Она морщится, будто проглотила лимон.

— Можешь кичиться этим сколько влезет, — выплевывает она. — Что тебе еще остается, ведь совсем скоро ты не будешь способна даже на это.

Она облизывает пересохшие губы.

— Воровать нехорошо, грязнокровка, — издевается она.

Смотрю на нее пустым взглядом.

— То есть?

— То и есть: такие воришки, как ты, должны быть наказаны! — Она вне себя от гнева.

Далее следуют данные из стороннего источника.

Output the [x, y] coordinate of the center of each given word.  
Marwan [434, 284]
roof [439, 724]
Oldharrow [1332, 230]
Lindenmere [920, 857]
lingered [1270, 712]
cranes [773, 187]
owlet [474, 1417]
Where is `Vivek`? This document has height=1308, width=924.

— Я знаю, что он не был моим с самого начала, — тихо отвечаю я. — Но я украла его не у тебя, а у твоей сестры.

— Не смей со мной говорить, мерзкое отродье! — внезапно взрывается она. — Можно подумать, меня волнует, что обо мне думает ошибка природы. Ты отвратительна!

Она подается вперед, поднимая палочку, и я вздрагиваю... но, сделав шаг, она сдерживается, опускает палочку и продолжает стегать меня словами.

— Я бы убила тебя сейчас, но очень уж хочется видеть его реакцию, когда ты будешь умирать, — рычит она. — Иначе я просто не смогу спать спокойно.

Она поворачивается к Люциусу, все еще находящемуся без сознания.

— Раз за разом мне хотелось надавать тебе оплеух, — злобно шепчет она, обращаясь к нему. — Встряхнуть и выбить всю дурь. У тебя могла быть я! Тысячи мужчин убили бы за возможность быть со мной, а ты отвернулся от меня!

И вновь обращается ко мне:

— И выбрал тебя, — ее рот кривится в подобие усмешки. — Тебя! — истерически кричит она. — Сопливую, бесполезную девчонку, неспособную сохранить достоинство, забывающую о самоуважении и морали стоит лишь сделать ей чуточку больно.

Отворачиваюсь, закрывая уши, чтобы не слышать ее визгливого голоса, но он все равно просачивается сквозь пальцы.

— Я смогла бы вынести все — все!, — но не сделала бы того, что сделала ты! Ты предала друзей, союзников, все, за что сражалась! — Она белеет от ярости. — Но что хуже всего — ты ползала в ногах у своего врага и умоляла! Унижалась, вымаливая пощады! У тебя что, совсем нет гордости, грязнокровка?

Невольно приоткрываю рот от удивления и боли, которую причиняют ее несправедливые обвинения.

— Я бы ни за что и никогда не позволила ему увидеть свои слезы, — ее безумная улыбка полна ненависти.

Глядя на нее, пытаюсь взять себя в руки, и в какой-то момент у меня просто срывает башню, иначе невозможно объяснить, почему я ликую в ответ:

— Наверное, в этом-то и заключалась проблема.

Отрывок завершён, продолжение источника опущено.